(READING TEXT):
==========

I am in love with a girl, who is a new believer, and want to marry her. But I need to know if it's God's will or not.

Question

A few months back, I happened to meet this girl who came to my church. She started coming to church because she has a broken family, and she wanted God to intervene in her life and help her. After a few months of coming to church, she surrendered her life to Christ and accepted Him as her personal Savior.

During these times, she and I used to talk a lot on the phone, and eventually we became really close and started liking each other. Right now I am very much in love with her and want to marry her. But I want to know whether this is God’s will in my life or whether I am acting out of my earthly desire.

I want only the will of God to be established in my life. Can you please give me a piece of advice which would be helpful in making a decision?

Answer

Thanks for your question. I certainly appreciate your desire to seek God’s will and your willingness to set aside your own desires if they conflict with God’s will and glory. Having said that, it sounds to me (at least based on what you’ve written in your question) that you are probably free to marry this woman.

I have only one word of caution: Be wise in assessing whether she is a believer. That may sound a little harsh, and I don’t mean to raise doubt about her salvation lightly or unnecessarily — I know you said in your question that she has become a believer. But because she is such a new believer, and because your question makes it sound as if you may have become emotionally intimate with her and developed strong feelings for her even before she professed Christ, I just want to encourage you to test whether you are being wise and thinking clearly.

==========

(WHAT YOU ARE ASKED TO DO): Please return, word for word, the part of the text on marrying a new believer that opens with the words containing "I have only" and closes with "and thinking clearly.".

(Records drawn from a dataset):

==========

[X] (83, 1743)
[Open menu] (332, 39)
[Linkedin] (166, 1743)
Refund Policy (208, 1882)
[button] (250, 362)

==========

(TASK RESPONSE):
I have only one word of caution: Be wise in assessing whether she is a believer. That may sound a little harsh, and I don’t mean to raise doubt about her salvation lightly or unnecessarily — I know you said in your question that she has become a believer. But because she is such a new believer, and because your question makes it sound as if you may have become emotionally intimate with her and developed strong feelings for her even before she professed Christ, I just want to encourage you to test whether you are being wise and thinking clearly.